Archbishop Shelton J. Fabre

My earliest memory of considering priesthood is when I was 5 or 6 years old, when our jovial Irish pastor told me I should be a priest. It stuck in my mind.

Baton Rouge had a high school seminary at the time, and I decided to enter in the ninth grade. However, I did not like it and returned home after three days!

I attended Catholic High of Pointe Coupee, graduating in 1981. After the death of my older brother to leukemia in 1980, I wondered about life and death and faith. The idea of priesthood arose again, so I decided to attend St. Joseph Seminary College (St. Ben) in St. Benedict, Louisiana, a seminary conducted by St. Joseph Abbey, in the fall of 1981 as a seminarian for the Diocese of Baton Rouge.

Again, I did not like it and decided to leave the seminary at the end of the semester. However, I was visited by a Benedictine monk whom I greatly respected. He heard that I was not returning and asked me to reconsider. Because of my great respect for him, I returned. My second semester was better than my first, and I enjoyed the seminary.

I ended up liking it so much that I decided that I would enter the monastery and become a monk. My introverted personality drew me to the life of the monks. My spiritual director was a monk, and I expected him to be delighted that I planned to join the monastery, but his response was, “God has not called you to be a monk.”

I was stunned and disappointed. He said that I was seeking to simply “hide at the abbey,” and that is not why God calls people to monastic life. He encouraged me to continue discerning diocesan priesthood, which I did.

After graduation from college seminary, my bishop sent me to study at the American College in Leuven, Belgium, a seminary in Europe sponsored by the American bishops. I thoroughly enjoyed the academics, priestly formation and life in Belgium at the American College.

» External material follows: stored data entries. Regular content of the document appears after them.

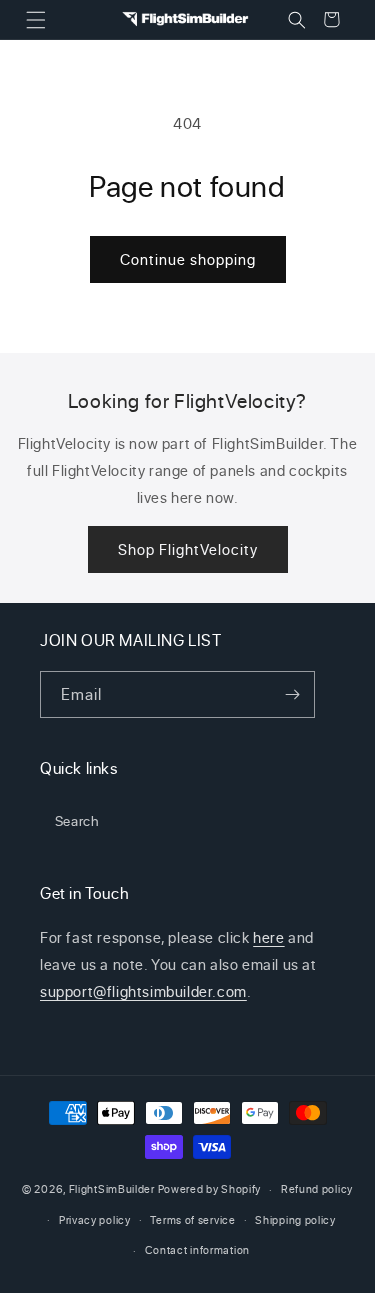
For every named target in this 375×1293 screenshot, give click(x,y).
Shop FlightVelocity (188, 549)
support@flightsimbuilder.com (143, 991)
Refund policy (317, 1189)
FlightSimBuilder (112, 1189)
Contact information (197, 1250)
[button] (35, 19)
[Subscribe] (292, 694)
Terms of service (192, 1220)
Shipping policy (295, 1220)
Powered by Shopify (210, 1189)
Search (77, 820)
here (268, 937)
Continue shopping (188, 259)
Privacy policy (95, 1220)
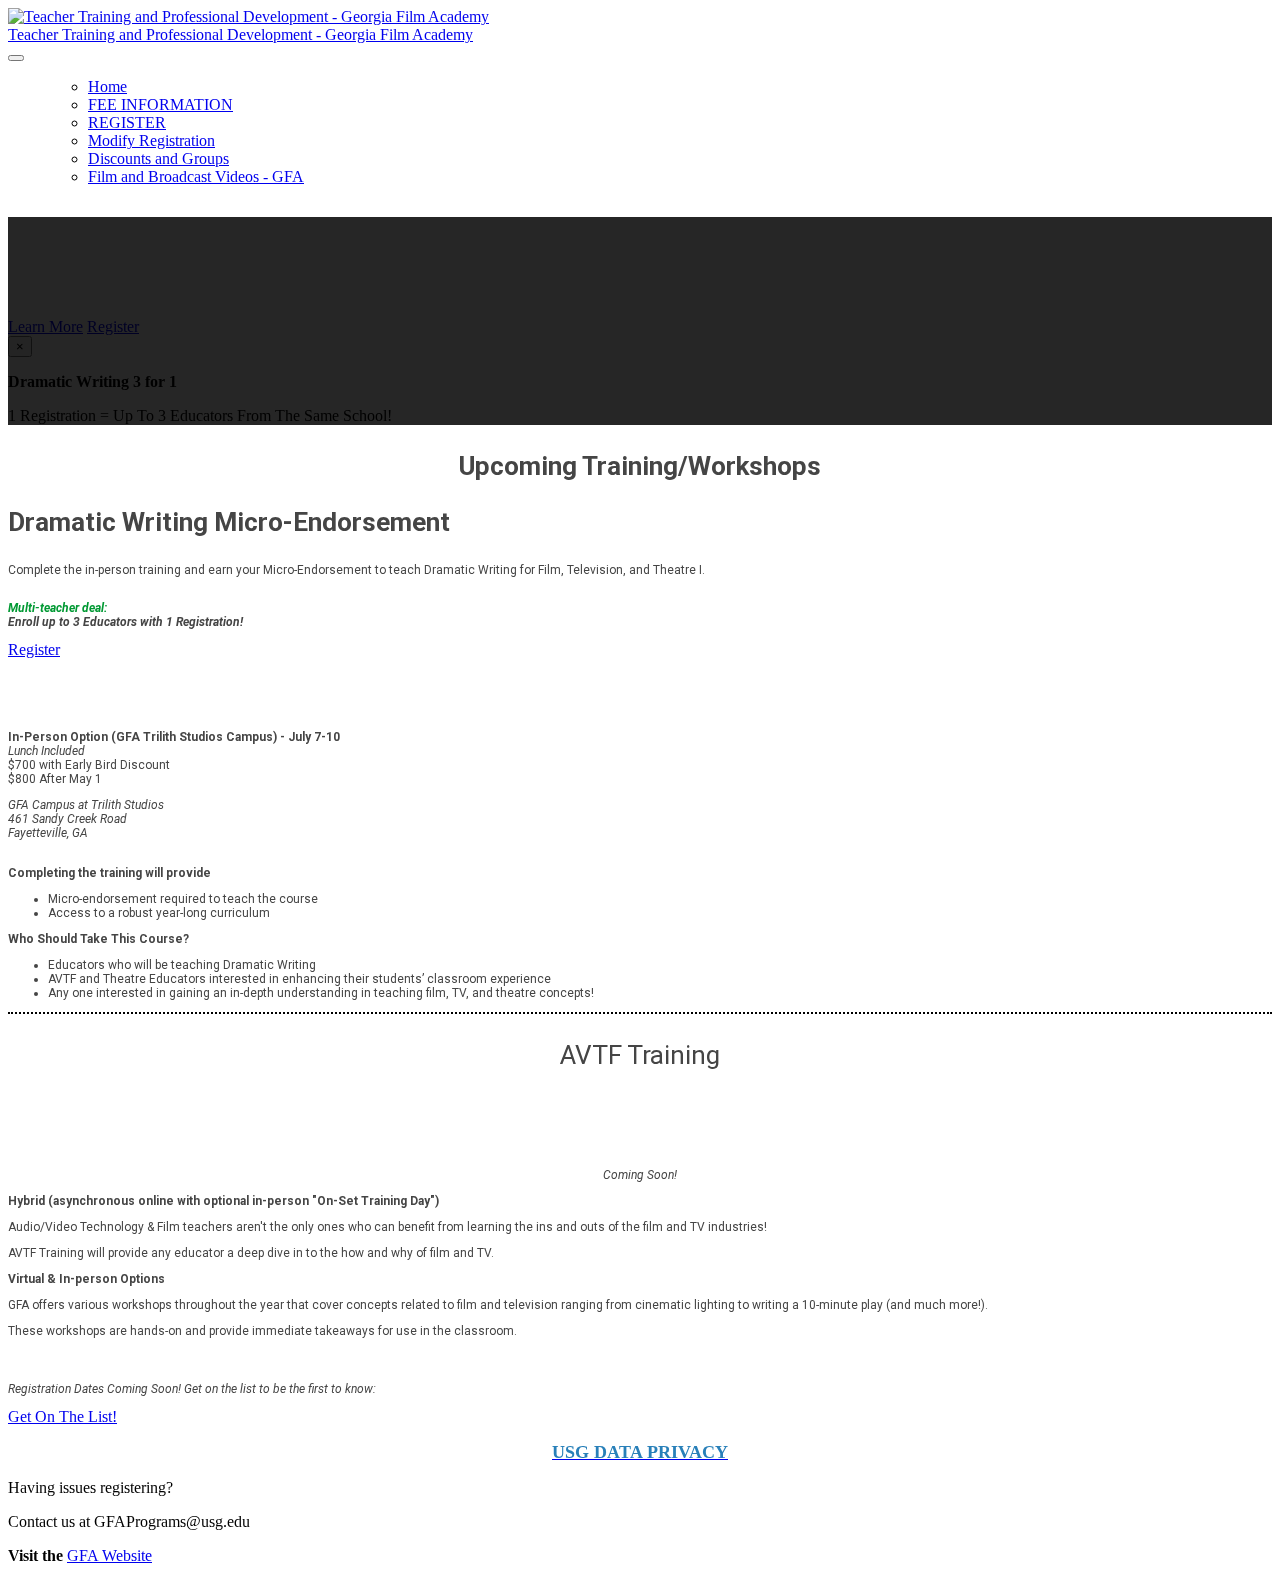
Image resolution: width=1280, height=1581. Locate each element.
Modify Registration (151, 140)
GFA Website (109, 1555)
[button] (45, 326)
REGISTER (127, 122)
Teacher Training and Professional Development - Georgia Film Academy (240, 34)
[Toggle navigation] (16, 58)
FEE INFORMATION (160, 104)
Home (107, 86)
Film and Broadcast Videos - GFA (196, 176)
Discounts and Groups (158, 158)
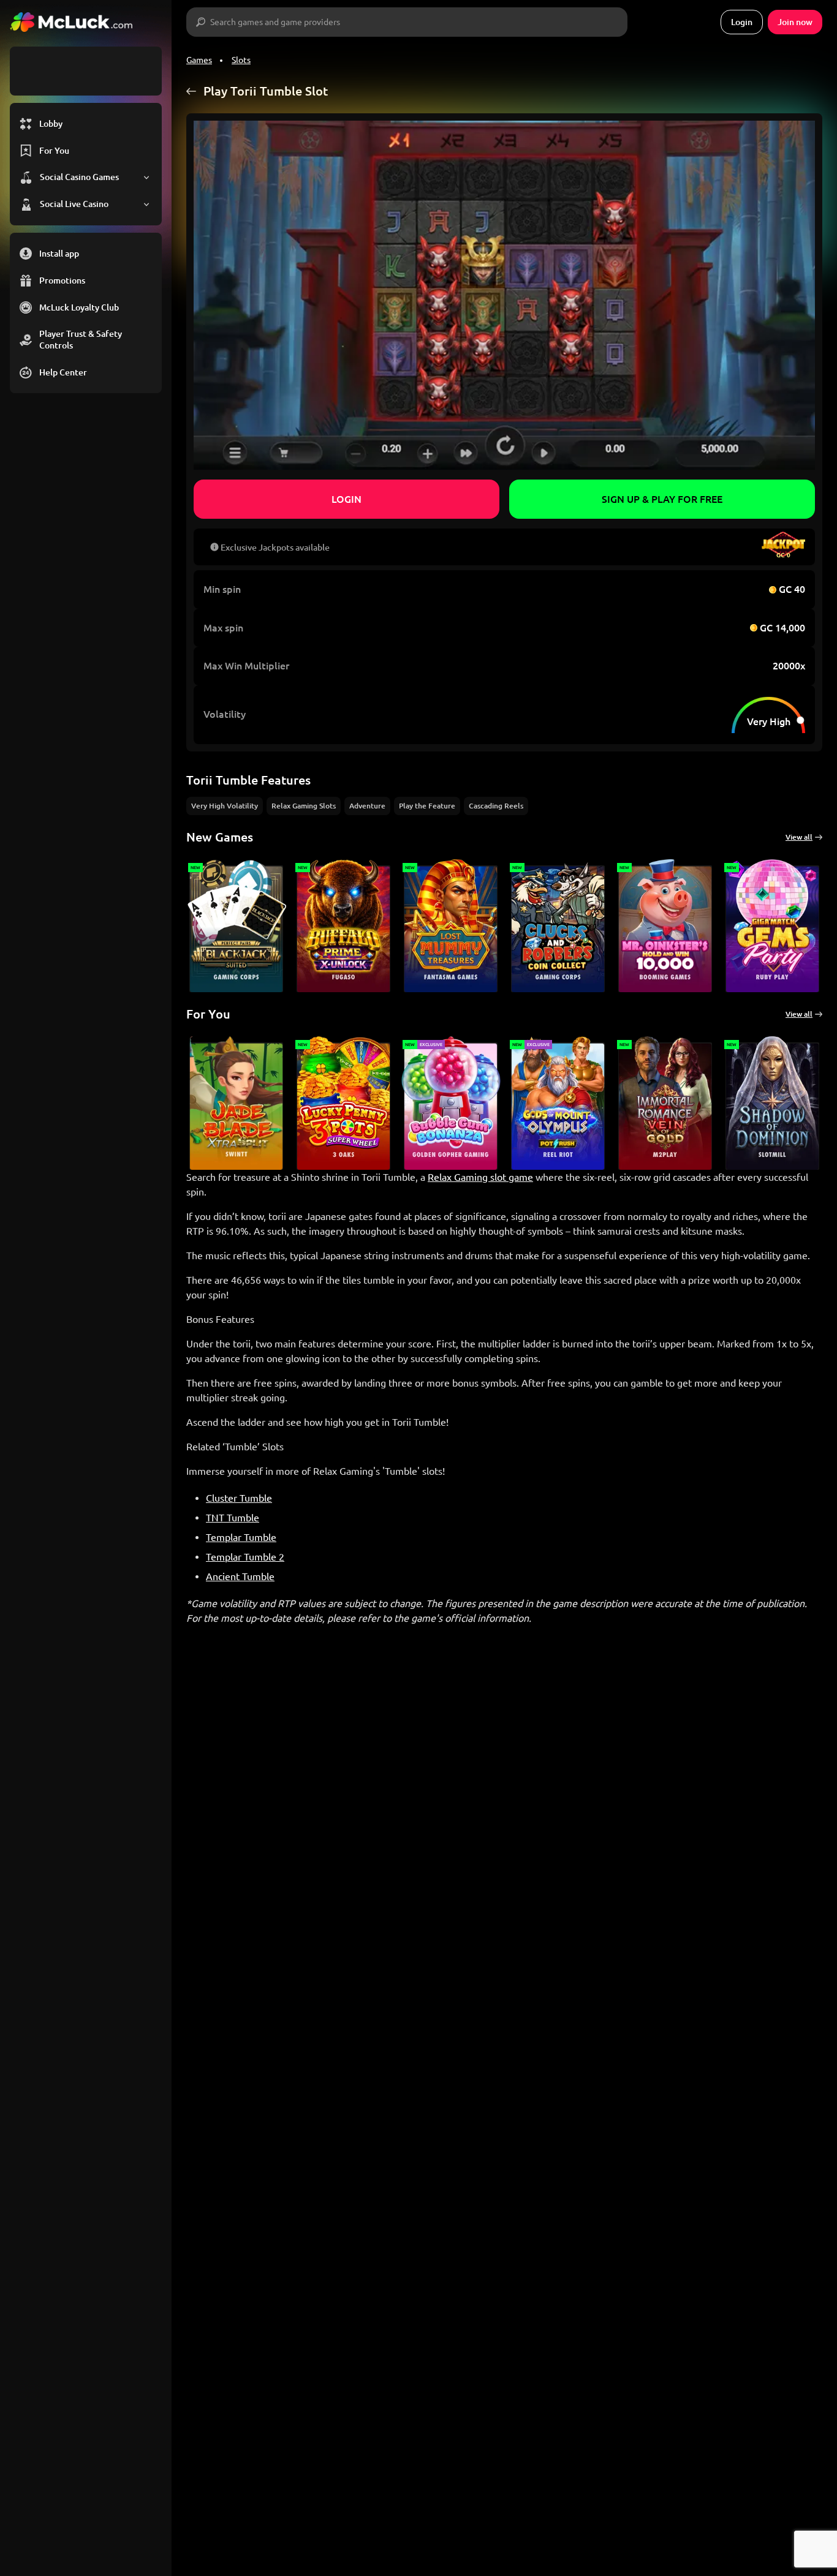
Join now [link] (795, 22)
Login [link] (741, 22)
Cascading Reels (496, 806)
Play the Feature (427, 806)
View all (799, 837)
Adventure (367, 806)
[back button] (191, 91)
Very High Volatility (224, 806)
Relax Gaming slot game (480, 1177)
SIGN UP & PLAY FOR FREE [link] (662, 499)
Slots (241, 60)
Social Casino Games (79, 177)
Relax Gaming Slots (303, 806)
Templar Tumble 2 (245, 1556)
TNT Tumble (232, 1517)
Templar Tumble (241, 1537)
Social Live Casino (74, 204)
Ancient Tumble (240, 1576)
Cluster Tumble (239, 1498)
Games (199, 60)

I learned so much from attending the Catholic University of Leuven, founded in 1425, and learned even more from the seminary formation faculty about being a priest. The American College formed me into the priest and bishop I am today.

I was ordained a priest for the Diocese of Baton Rouge in August 1989 and served for 17 years as a priest in that diocese. In 2006, I was named Auxiliary Bishop of New Orleans. I became Bishop of Houma-Thibodaux in October of 2013 and Archbishop of Louisville in March of 2022.

Each person’s vocation story is unique to them, as is mine to me. The important point that I want to make is that I ALWAYS have been fulfilled in my life as a priest and bishop.

It is a life filled with grace and blessings.

If you feel called to priesthood or religious life, do not be afraid! Trust the Lord and do what is needed to begin to discern the call.